GROTON, Vt. - A Vermont town is putting the pieces back together after the death of one of their own, Tyler Curtis.

Curtis, 17, was involved in a rollover crash early Sunday night that killed him and injured two others.

Superintendent of the Blue Mountain School District, Emilie Knisley, said they are doing everything they can to support their students. 

"We actually opened the school up last night from 4 to 6 for students to come in and see each other and then meet with local counselors if they needed it. Both counselors on staff here and counselors from the local mental health agencies and surrounding school districts, so they had that opportunity last night and the baseball team got together last night to process what happened and to remember Tyler," she said. 

This tragedy has taken a toll on many close friends of Curtis, like Madysen Harrington, who said it will take time to heal. Harrington,14, knew Curtis for four years and was soon going to attend school with him. She said she is heartbroken. 

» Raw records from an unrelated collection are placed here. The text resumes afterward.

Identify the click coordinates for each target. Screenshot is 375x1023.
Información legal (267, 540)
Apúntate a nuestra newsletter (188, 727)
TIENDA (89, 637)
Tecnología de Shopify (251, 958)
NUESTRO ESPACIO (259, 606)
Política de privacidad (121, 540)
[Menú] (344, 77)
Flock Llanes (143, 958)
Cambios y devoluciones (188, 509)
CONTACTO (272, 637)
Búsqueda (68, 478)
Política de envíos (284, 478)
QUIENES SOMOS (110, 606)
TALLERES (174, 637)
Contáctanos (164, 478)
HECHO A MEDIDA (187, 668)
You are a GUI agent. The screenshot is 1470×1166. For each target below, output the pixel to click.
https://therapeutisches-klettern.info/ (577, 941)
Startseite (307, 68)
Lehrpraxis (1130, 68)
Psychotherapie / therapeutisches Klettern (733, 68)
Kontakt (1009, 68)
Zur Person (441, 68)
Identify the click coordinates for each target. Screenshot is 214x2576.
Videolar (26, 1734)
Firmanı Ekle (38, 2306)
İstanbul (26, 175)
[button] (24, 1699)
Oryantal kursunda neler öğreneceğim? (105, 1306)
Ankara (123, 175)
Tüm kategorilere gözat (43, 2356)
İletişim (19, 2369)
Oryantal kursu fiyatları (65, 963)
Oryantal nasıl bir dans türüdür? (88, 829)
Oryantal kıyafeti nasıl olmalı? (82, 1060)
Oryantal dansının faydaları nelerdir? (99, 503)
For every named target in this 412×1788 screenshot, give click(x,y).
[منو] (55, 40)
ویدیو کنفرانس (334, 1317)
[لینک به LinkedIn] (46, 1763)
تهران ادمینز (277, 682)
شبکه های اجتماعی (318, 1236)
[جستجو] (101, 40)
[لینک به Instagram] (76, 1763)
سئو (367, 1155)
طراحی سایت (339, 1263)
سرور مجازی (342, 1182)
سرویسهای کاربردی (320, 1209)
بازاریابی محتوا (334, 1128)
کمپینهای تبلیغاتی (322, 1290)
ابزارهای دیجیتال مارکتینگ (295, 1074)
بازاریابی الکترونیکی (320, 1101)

"Everyone is very sad and just trying to grieve. He was a big part of a lot of peoples lives, so it's hard to think of him not being here, its almost doesn't feel real," she said. 

Curtis was a three-sport star at Blue Mountain, a leader on the baseball team and he had a love for racing. 

He was not wearing a seatbelt when he died. 

This tragedy has opened the conversation for safe driving and the importance of wearing a seatbelt. 

Lieutenant John Flannigan of the Vermont State Police said that over half of the last year's fatalities were due to not wearing a seatbelt. 

He said you're not just risking your life but also someone else's. 

"The seatbelt is designed to keep you in this drivers seat. As a driver, if you lose control and you don't have a seatbelt, you come away from your seat or out of your seat, you now have lost control of your vehicle and now you're a danger to other vehicles," he said. 

Flannigan said that Vermont doesn't have a primary seatbelt law yet but hopes in the future, it will encourage more people to wear seatbelts and in turn save more lives.